By LIU YINMENG in Los Angeles | China Daily Global | Updated: 2019-03-13 23:53

The University of Southern California is pictured in Los Angeles, California, US, May 22, 2018. [Photo/Agencies]

Federal agents on Tuesday arrested multiple people involved in an elaborate college admission scheme that implicates dozens of people, including Hollywood celebrities, powerful CEOs across the nation, as well as top college coaches in elite American universities.

In what officials described as the largest ever college admission prosecution by the Justice Department, wealthy parents are charged with getting their kids into prestigious schools through cheating on college entrance exams and bribing administrators.

It also alleged top coaches from Yale, Stanford, Georgetown, the University of Southern California, and the University of Texas for helping to recruit students under the guise of athletes, regardless of their athletic ability.

"This case is about the widening corruption of elite college admissions through the steady application of wealth combined with fraud," said Andrew E. Lelling, US Attorney for the District of Massachusetts, said at a press conference Tuesday.

"There can be no separate college admission system for the wealthy, and I'll add, there will not be a separate criminal justice system either," he added.

The scheme, which stretches approximately from 2011 through February 2019, involved 50 people across different states, including 33 parents, two SAT and ACT test administrators, as well as more than a dozen coaches at top universities, officials said.

The parents charged included two Hollywood actresses: Felicity Huffman of "Desperate Housewives" and Lori Loughlin of "Full House", as well as CEOs of public and private companies, successful securities and real-estate investors, and the co-chairman of a global law firm, Lelling said.
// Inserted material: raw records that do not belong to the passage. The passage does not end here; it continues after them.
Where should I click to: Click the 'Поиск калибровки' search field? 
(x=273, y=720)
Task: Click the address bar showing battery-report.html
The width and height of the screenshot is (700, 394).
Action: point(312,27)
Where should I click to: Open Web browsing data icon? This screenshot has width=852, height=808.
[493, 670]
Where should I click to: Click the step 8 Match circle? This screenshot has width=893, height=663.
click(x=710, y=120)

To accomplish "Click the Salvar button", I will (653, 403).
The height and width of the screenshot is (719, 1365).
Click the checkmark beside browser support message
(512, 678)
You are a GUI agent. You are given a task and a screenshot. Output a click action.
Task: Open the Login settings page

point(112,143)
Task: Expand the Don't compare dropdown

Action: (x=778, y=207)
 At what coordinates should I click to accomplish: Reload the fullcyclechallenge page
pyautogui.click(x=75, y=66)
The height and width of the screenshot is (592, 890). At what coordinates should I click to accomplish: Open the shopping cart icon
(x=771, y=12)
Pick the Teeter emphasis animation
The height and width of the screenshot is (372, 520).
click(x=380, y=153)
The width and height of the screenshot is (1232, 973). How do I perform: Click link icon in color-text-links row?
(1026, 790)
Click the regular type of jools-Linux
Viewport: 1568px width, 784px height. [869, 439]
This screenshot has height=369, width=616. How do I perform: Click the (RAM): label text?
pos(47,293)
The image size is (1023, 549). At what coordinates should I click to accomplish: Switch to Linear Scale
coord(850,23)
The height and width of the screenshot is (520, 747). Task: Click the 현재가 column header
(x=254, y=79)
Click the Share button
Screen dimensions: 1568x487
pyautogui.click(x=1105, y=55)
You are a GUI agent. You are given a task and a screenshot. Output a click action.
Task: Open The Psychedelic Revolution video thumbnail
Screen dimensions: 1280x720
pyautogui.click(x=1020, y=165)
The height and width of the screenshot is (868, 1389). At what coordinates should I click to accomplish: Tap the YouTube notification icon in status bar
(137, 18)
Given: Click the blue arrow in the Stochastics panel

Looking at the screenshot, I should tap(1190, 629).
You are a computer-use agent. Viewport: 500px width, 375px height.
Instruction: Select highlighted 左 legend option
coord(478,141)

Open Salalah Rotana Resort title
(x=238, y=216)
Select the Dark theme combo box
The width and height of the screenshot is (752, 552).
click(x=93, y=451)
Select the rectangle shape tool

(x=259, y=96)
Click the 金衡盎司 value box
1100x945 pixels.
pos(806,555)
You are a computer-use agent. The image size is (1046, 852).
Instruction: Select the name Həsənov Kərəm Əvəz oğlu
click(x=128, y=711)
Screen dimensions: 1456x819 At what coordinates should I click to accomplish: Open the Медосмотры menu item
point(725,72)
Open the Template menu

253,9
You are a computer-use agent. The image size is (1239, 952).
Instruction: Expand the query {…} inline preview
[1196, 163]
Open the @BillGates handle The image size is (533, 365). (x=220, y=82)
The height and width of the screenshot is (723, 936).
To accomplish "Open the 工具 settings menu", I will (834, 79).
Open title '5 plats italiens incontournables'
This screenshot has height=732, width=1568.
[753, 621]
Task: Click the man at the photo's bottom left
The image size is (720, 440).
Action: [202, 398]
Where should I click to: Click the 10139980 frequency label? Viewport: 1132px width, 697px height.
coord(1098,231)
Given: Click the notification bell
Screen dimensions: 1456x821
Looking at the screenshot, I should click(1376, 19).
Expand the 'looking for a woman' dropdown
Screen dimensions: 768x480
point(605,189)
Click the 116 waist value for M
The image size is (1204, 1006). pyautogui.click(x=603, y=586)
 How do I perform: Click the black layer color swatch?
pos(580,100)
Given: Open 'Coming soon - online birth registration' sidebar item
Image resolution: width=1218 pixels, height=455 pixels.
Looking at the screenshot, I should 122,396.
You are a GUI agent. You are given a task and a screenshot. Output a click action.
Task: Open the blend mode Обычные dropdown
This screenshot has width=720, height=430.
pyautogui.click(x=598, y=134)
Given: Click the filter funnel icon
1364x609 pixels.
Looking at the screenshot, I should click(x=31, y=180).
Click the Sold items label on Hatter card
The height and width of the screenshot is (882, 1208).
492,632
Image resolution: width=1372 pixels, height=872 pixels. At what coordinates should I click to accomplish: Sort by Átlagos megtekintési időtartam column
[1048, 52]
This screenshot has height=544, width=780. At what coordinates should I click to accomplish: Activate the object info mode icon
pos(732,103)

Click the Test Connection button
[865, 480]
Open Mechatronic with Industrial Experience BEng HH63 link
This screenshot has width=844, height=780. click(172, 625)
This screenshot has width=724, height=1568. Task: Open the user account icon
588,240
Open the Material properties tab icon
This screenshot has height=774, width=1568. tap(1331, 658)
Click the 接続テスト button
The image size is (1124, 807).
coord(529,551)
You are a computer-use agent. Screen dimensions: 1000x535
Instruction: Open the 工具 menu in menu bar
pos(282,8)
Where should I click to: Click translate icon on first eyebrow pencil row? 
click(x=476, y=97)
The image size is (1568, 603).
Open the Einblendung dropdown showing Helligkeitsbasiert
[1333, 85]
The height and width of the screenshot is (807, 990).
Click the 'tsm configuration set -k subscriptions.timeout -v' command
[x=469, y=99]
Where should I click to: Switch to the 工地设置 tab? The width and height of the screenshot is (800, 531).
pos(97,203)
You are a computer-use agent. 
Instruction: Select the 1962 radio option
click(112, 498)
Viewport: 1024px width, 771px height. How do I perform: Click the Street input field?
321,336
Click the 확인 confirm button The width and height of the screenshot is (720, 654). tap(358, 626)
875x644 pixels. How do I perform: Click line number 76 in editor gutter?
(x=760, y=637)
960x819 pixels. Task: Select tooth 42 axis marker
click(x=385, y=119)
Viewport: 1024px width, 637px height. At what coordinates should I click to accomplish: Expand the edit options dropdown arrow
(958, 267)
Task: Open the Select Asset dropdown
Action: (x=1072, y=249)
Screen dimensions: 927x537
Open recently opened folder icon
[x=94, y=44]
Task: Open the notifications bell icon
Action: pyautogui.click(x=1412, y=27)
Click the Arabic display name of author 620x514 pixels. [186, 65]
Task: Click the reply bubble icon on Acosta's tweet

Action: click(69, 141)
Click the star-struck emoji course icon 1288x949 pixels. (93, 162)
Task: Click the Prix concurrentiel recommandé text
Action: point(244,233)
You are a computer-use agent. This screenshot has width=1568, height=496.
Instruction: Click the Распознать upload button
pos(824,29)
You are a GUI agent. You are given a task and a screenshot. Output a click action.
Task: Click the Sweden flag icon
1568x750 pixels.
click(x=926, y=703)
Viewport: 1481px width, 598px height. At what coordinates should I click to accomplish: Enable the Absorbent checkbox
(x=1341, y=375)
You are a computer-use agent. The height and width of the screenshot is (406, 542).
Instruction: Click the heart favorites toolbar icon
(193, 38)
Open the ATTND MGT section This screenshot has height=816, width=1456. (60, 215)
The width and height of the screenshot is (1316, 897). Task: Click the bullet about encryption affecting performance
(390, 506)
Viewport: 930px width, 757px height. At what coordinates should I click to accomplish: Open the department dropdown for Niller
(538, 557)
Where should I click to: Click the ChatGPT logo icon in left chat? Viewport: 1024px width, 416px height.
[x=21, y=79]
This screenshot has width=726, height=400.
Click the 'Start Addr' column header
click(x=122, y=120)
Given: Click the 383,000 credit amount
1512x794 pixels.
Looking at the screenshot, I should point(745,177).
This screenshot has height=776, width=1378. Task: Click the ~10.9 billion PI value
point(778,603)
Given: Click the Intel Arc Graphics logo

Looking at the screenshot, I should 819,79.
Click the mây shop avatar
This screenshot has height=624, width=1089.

At the center of the scheme is William "Rick" Singer, 58, a Newport Beach, California, resident and owner of a for-profit college counseling and preparation business called the Edge College & Career Network LLC.

He also served as the CEO of the Key Worldwide Foundation (KWF), a nonprofit that he established as a purported charity, authorities said.

Lelling said wealthy parents paid Singer around $25 million in total between 2011 and 2018 to guarantee their children's admission into elite schools, including Yale, Georgetown, Stanford, USC, the University of Texas, UCLA and Wake Forest.

Parents paid Singer under the guise of donations to the KWF charity, officials said. Singer then used that money to bribe college officials, coaches and college exam administrators, to secure admissions for his client's children.

Singer's clients also paid him anywhere between $15,000 and $75,000 to either have someone take the college entrance exam for their children, or correct their answers on the exams afterward.

In many instances, students taking the tests were unaware of the scam, officials said.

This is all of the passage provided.